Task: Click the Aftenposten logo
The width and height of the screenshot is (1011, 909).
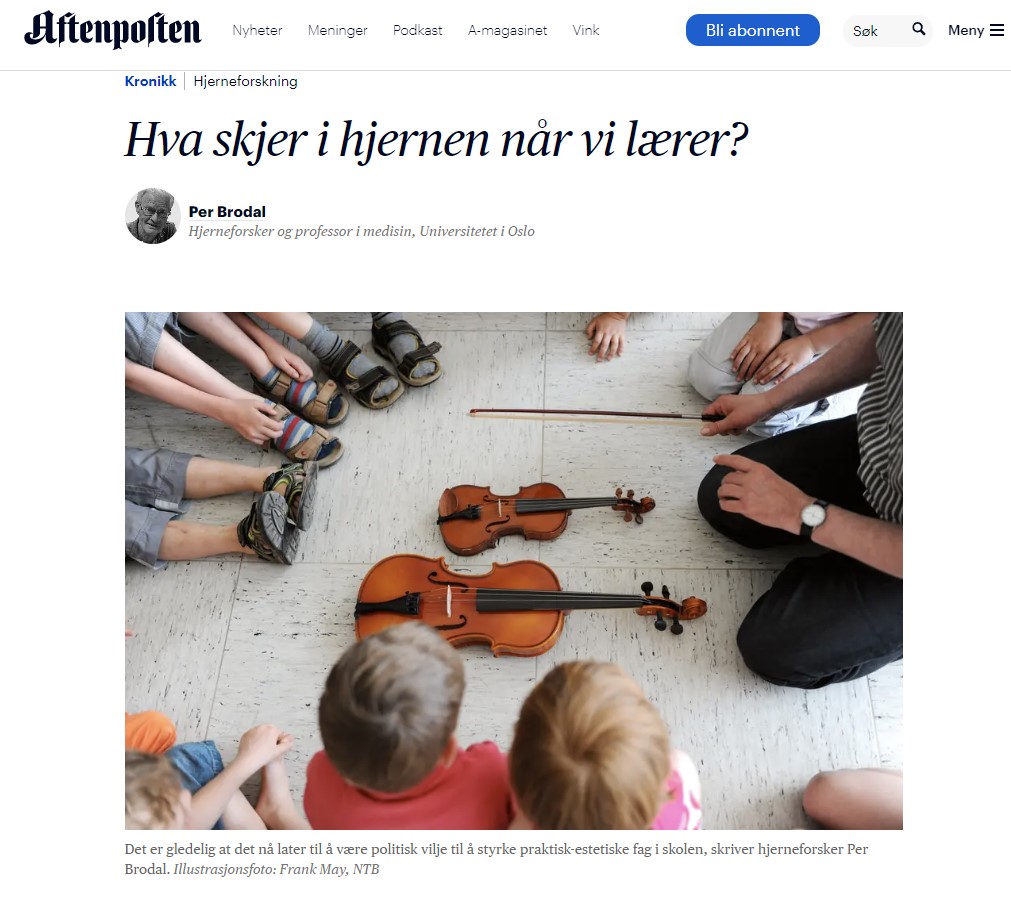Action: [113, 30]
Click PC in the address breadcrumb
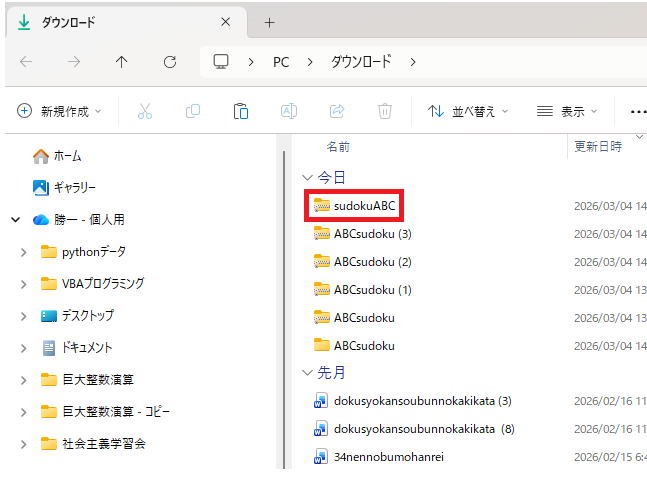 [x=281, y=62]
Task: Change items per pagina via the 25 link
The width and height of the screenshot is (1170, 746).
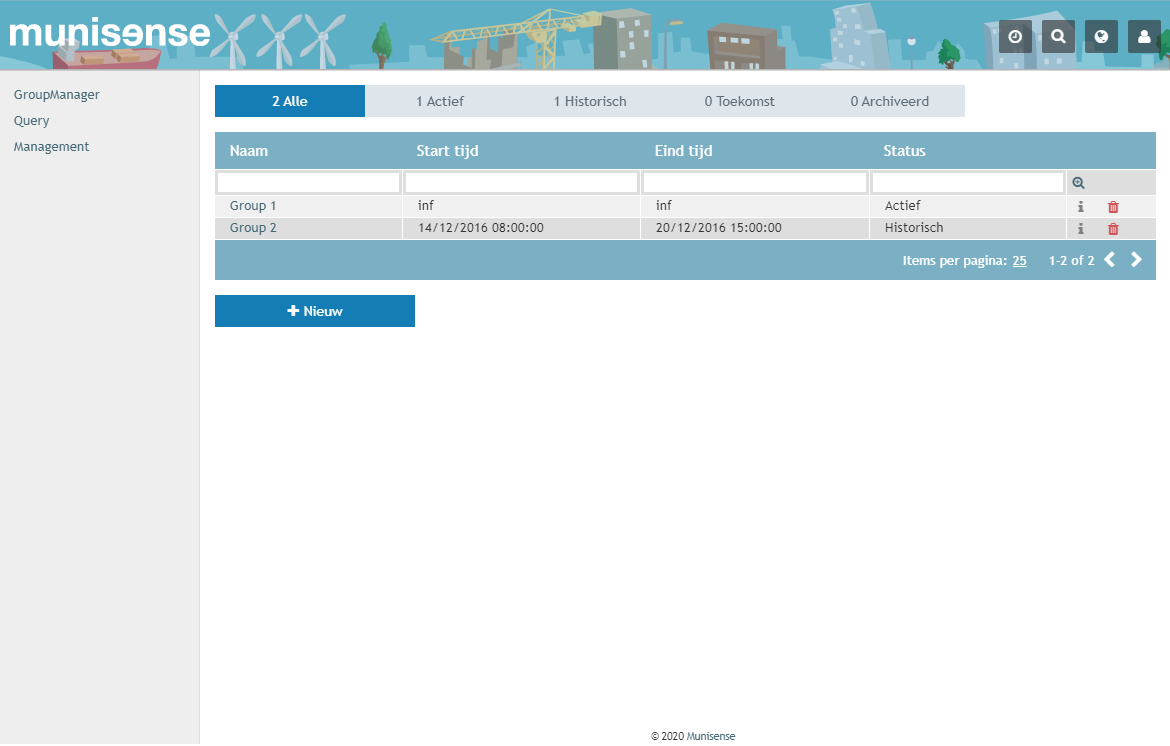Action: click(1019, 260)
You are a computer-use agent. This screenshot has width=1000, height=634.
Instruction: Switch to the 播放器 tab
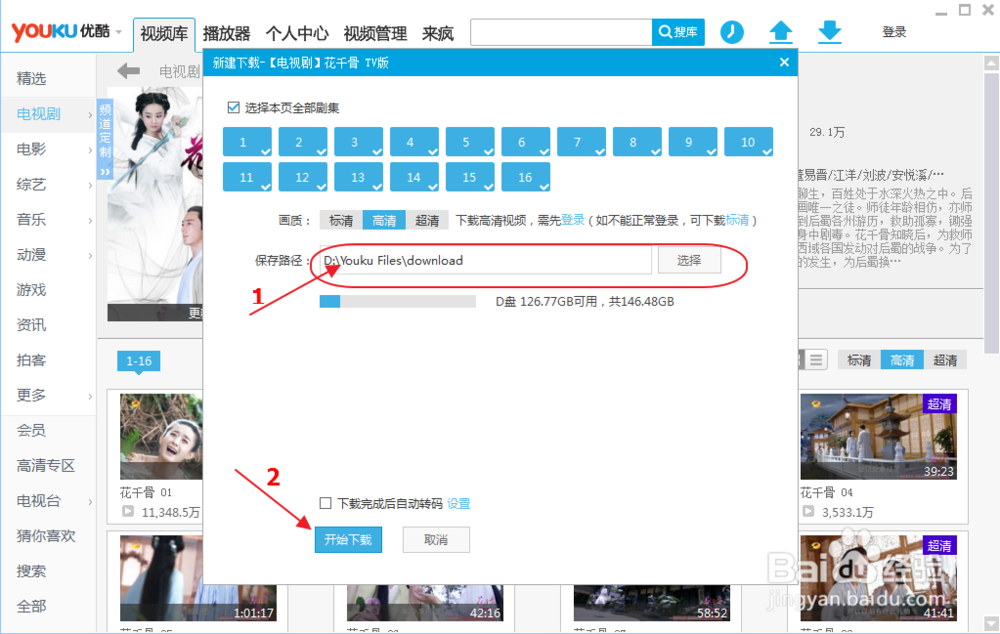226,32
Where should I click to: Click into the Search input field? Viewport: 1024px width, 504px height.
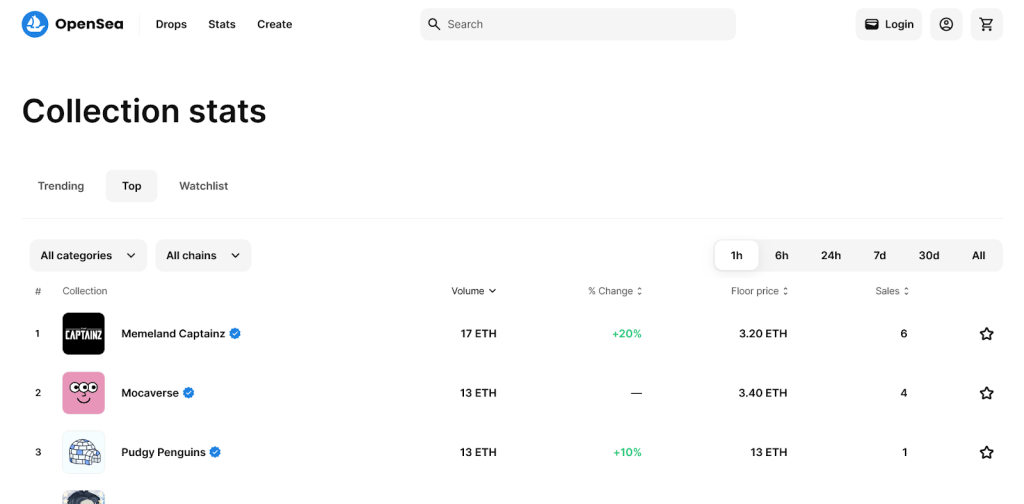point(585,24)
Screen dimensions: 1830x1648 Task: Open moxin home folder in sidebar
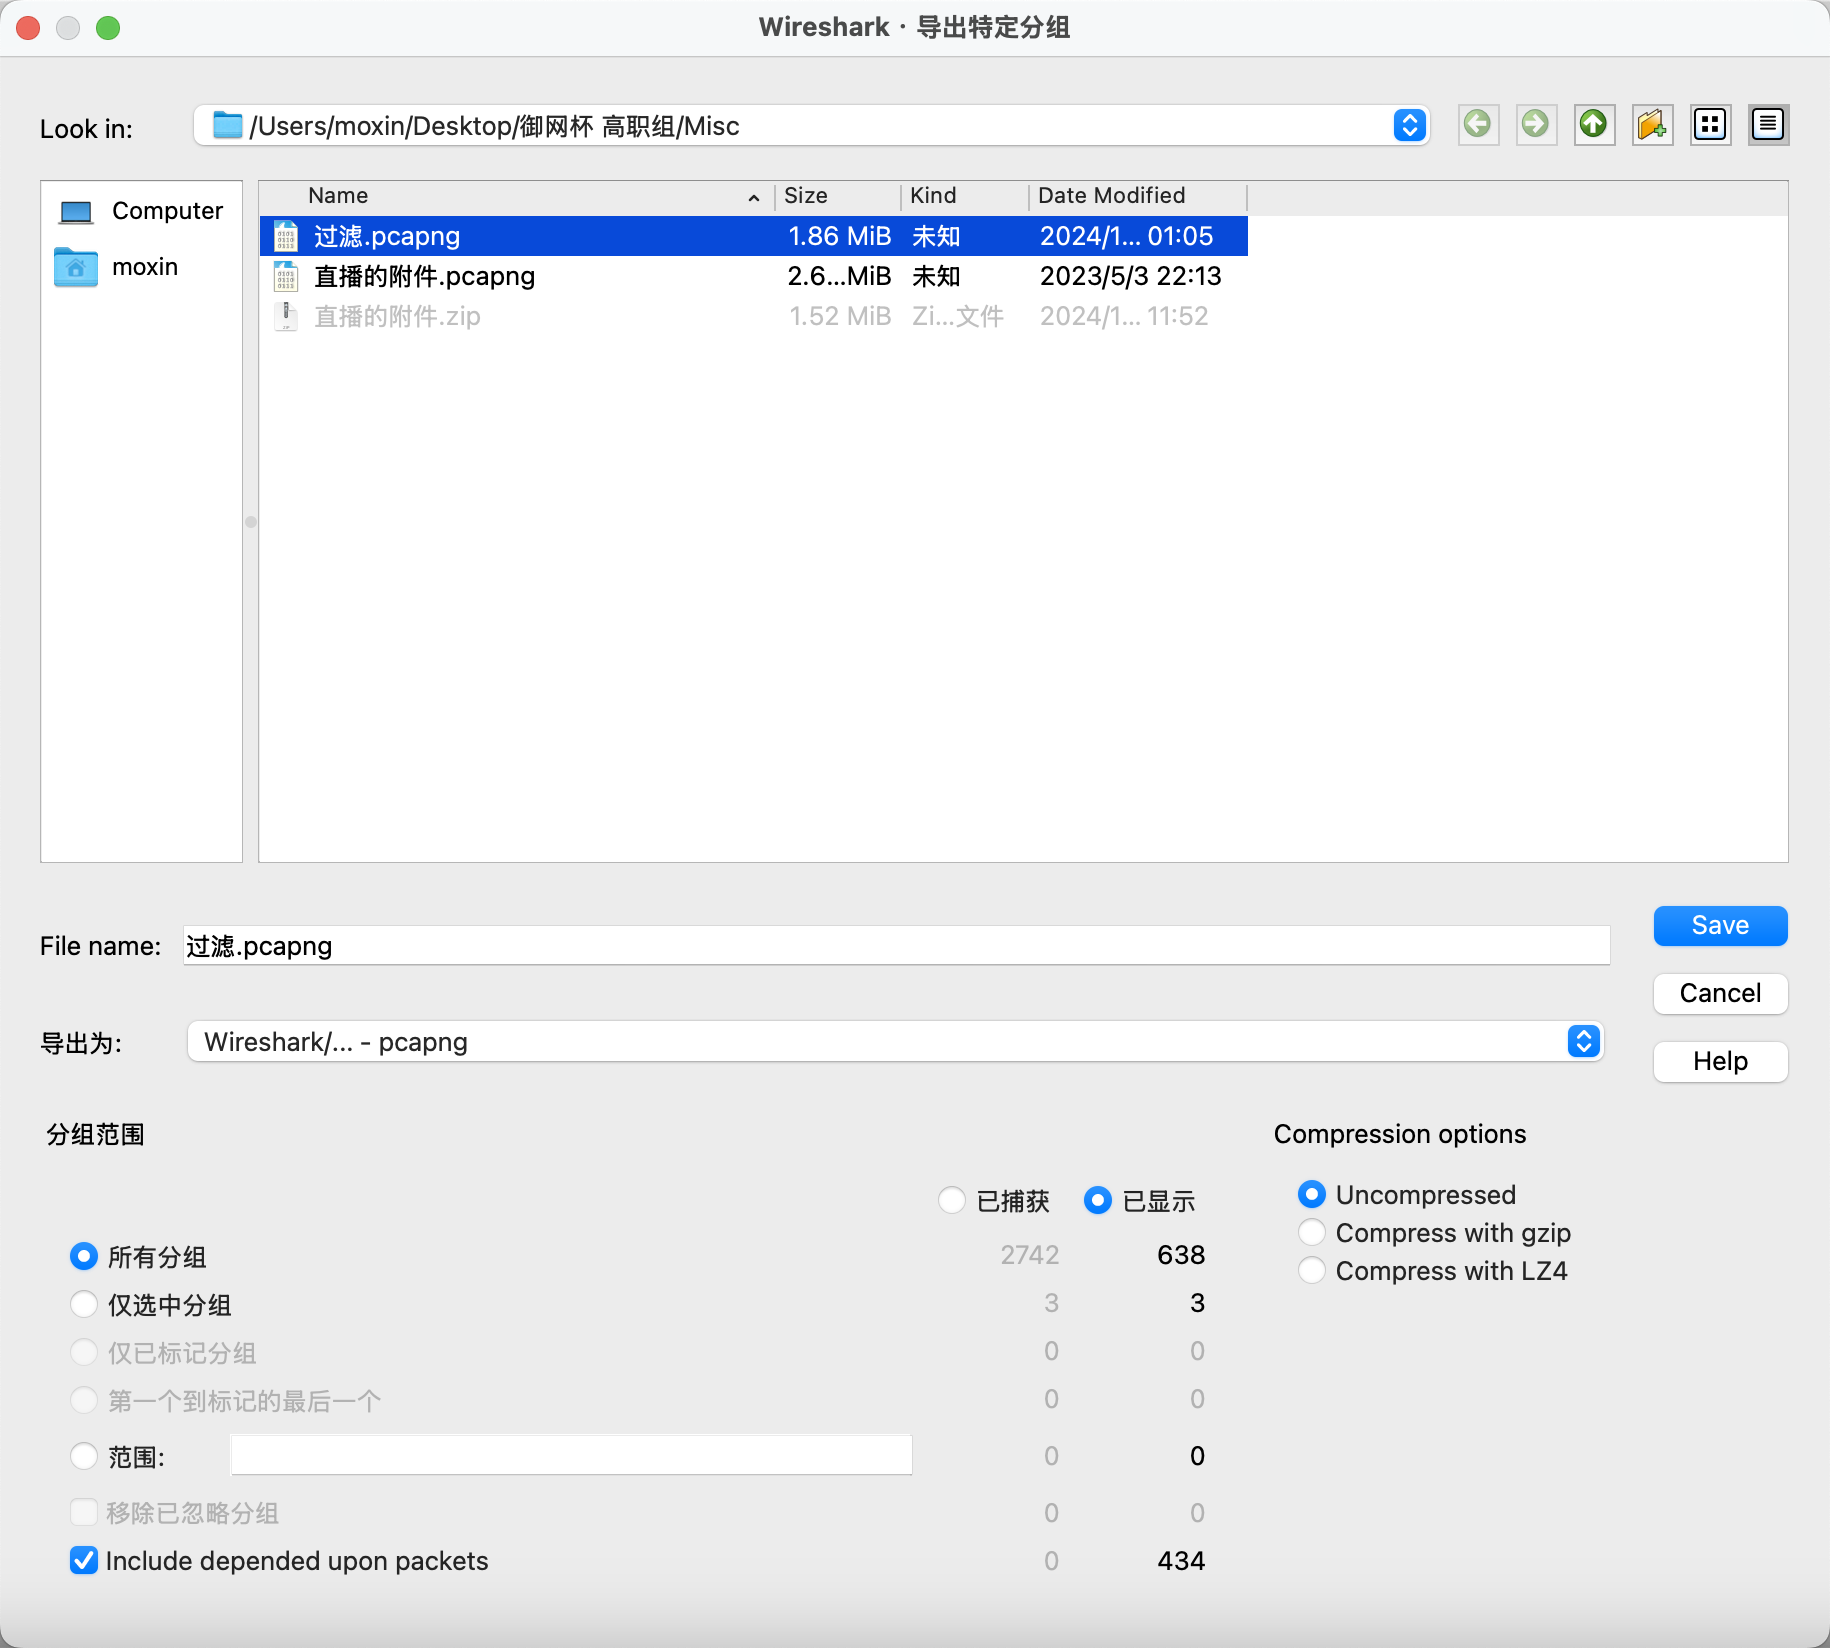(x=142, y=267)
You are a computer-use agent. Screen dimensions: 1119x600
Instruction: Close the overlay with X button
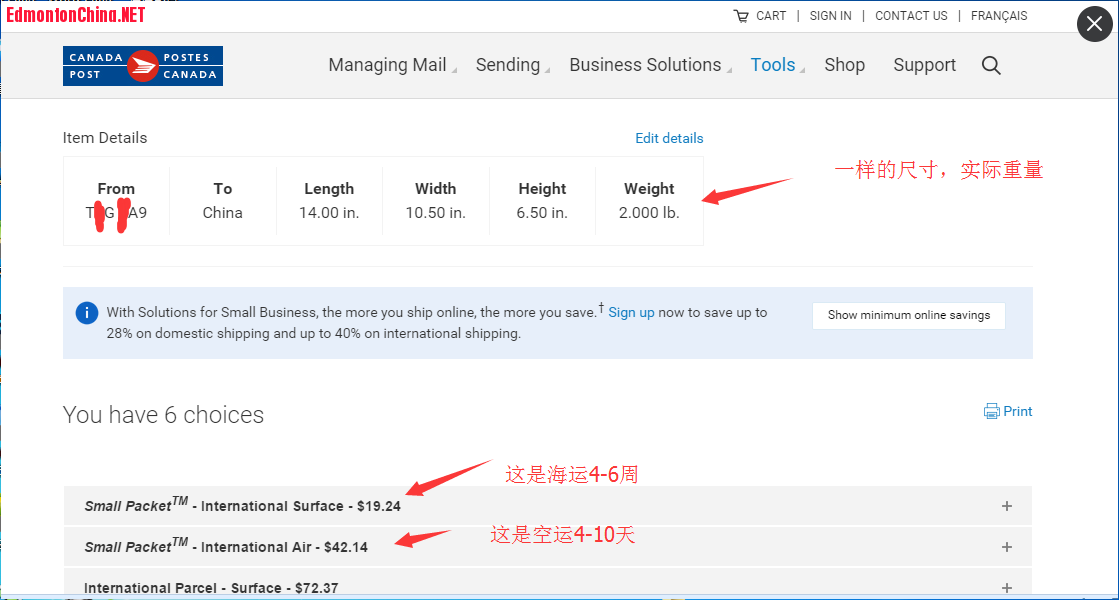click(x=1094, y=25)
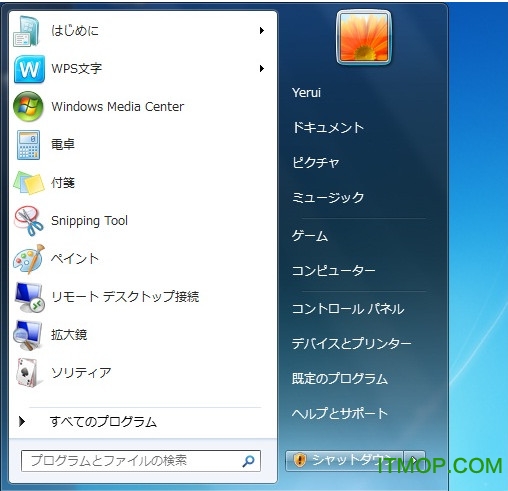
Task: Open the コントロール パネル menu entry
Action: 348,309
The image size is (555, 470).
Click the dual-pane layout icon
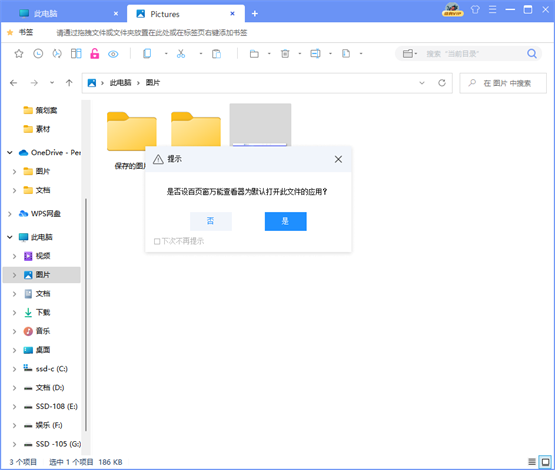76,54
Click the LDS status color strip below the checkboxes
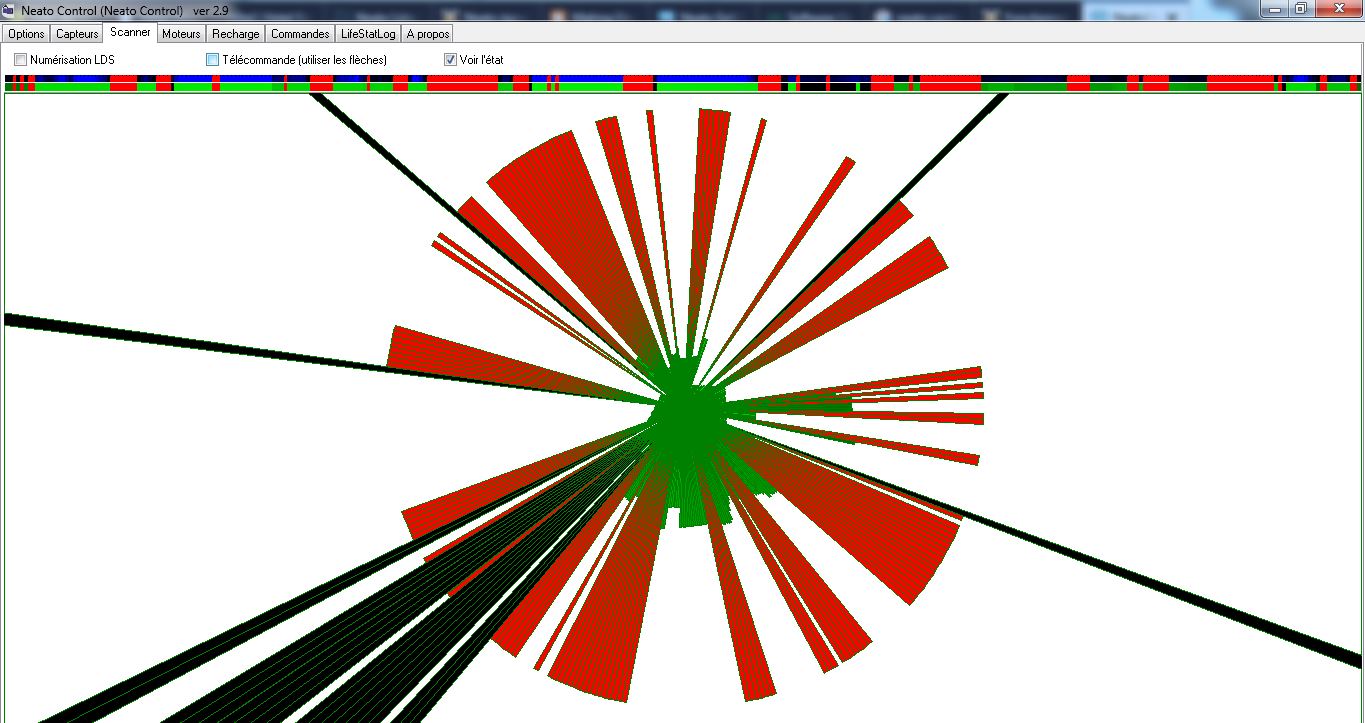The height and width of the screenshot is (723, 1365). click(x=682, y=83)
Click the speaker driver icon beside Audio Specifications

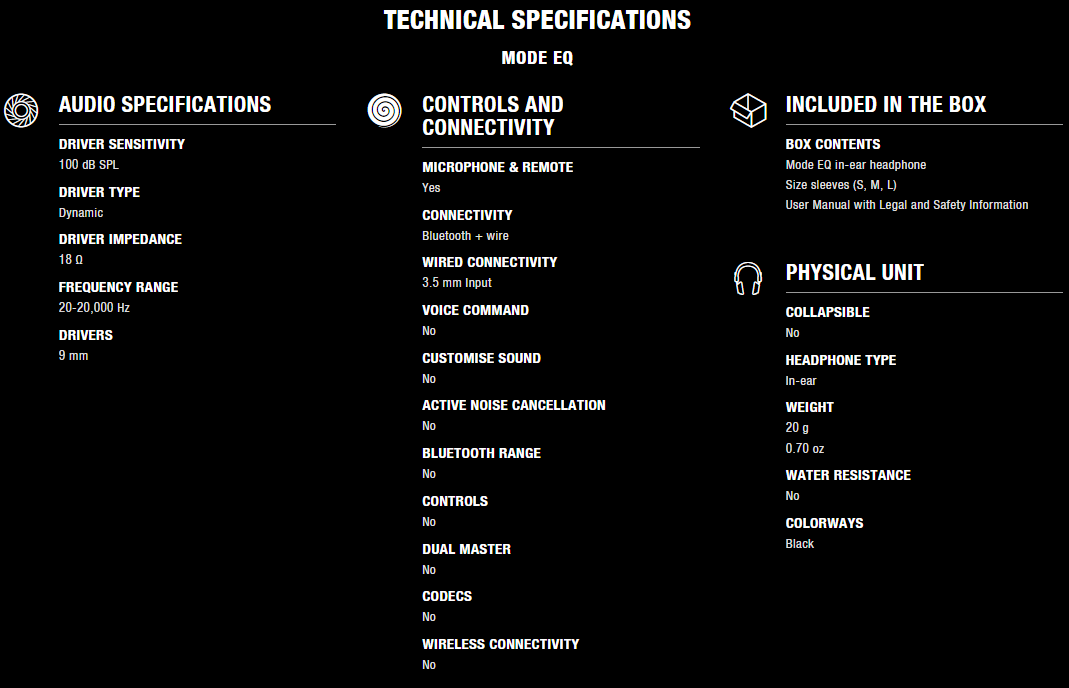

________________

## WHAT IS REQUIRED
The result should be a precise copy of all the entries, free of pictures.

## SOLVED EXERCISE
Task: Click the Aftenposten logo
The width and height of the screenshot is (1011, 909).
Action: [113, 30]
Click PC in the address breadcrumb
 [x=281, y=62]
Task: Change items per pagina via the 25 link
The width and height of the screenshot is (1170, 746).
Action: click(1019, 260)
You are a computer-use agent. This screenshot has width=1000, height=634.
Instruction: Switch to the 播放器 tab
226,32
Where should I click to: Click into the Search input field? Viewport: 1024px width, 504px height.
point(585,24)
Screen dimensions: 1830x1648 Task: Open moxin home folder in sidebar
(x=142, y=267)
You are a computer-use agent. Screen dimensions: 1119x600
Instruction: Close the overlay with X button
click(x=1094, y=25)
Task: Open the コントロール パネル menu entry
Action: 348,309
The image size is (555, 470).
Click the dual-pane layout icon
76,54
Click the LDS status color strip below the checkboxes
The height and width of the screenshot is (723, 1365). click(x=682, y=83)
Click the speaker driver icon beside Audio Specifications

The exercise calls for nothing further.